> **PROBLEM DESCRIPTION**:
Having read the data, transcribe all of it without deviation.

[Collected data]
((

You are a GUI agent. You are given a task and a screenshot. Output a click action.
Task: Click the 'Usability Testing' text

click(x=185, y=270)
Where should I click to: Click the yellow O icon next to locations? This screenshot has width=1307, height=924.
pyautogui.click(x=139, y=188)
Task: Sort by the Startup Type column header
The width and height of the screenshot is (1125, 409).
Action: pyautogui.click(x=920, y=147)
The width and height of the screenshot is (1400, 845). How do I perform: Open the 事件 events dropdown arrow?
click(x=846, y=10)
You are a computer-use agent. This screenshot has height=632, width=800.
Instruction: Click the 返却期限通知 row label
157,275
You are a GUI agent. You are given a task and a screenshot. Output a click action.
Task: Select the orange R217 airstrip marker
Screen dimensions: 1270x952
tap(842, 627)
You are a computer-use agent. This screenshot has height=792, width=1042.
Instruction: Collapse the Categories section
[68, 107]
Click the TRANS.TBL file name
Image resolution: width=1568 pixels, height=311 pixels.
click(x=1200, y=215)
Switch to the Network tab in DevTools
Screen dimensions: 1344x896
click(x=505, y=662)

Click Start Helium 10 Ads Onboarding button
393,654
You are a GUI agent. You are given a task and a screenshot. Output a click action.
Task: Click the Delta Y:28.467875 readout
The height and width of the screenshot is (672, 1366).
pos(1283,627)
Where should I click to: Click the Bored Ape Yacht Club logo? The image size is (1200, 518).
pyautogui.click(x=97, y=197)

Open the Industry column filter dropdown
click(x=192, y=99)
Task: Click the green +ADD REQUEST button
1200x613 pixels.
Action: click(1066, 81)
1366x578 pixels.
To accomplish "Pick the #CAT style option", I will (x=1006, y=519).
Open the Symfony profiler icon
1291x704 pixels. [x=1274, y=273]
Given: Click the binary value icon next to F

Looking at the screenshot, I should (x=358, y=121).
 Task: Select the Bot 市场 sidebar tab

))

> **REPLY**:
You are a GUI agent. You are given a task and a screenshot. Output a click action.
Task: Click the 'Usability Testing' text

click(x=185, y=270)
Where should I click to: Click the yellow O icon next to locations? This screenshot has width=1307, height=924.
pyautogui.click(x=139, y=188)
Task: Sort by the Startup Type column header
The width and height of the screenshot is (1125, 409).
Action: pyautogui.click(x=920, y=147)
The width and height of the screenshot is (1400, 845). How do I perform: Open the 事件 events dropdown arrow?
click(x=846, y=10)
You are a computer-use agent. This screenshot has height=632, width=800.
Instruction: Click the 返却期限通知 row label
157,275
You are a GUI agent. You are given a task and a screenshot. Output a click action.
Task: Select the orange R217 airstrip marker
Screen dimensions: 1270x952
tap(842, 627)
You are a computer-use agent. This screenshot has height=792, width=1042.
Instruction: Collapse the Categories section
[68, 107]
Click the TRANS.TBL file name
Image resolution: width=1568 pixels, height=311 pixels.
click(x=1200, y=215)
Switch to the Network tab in DevTools
Screen dimensions: 1344x896
click(x=505, y=662)

Click Start Helium 10 Ads Onboarding button
393,654
You are a GUI agent. You are given a task and a screenshot. Output a click action.
Task: Click the Delta Y:28.467875 readout
The height and width of the screenshot is (672, 1366).
pos(1283,627)
Where should I click to: Click the Bored Ape Yacht Club logo? The image size is (1200, 518).
pyautogui.click(x=97, y=197)

Open the Industry column filter dropdown
click(x=192, y=99)
Task: Click the green +ADD REQUEST button
1200x613 pixels.
Action: click(1066, 81)
1366x578 pixels.
To accomplish "Pick the #CAT style option", I will (x=1006, y=519).
Open the Symfony profiler icon
1291x704 pixels. [x=1274, y=273]
Given: Click the binary value icon next to F

Looking at the screenshot, I should (x=358, y=121).
 Task: Select the Bot 市场 sidebar tab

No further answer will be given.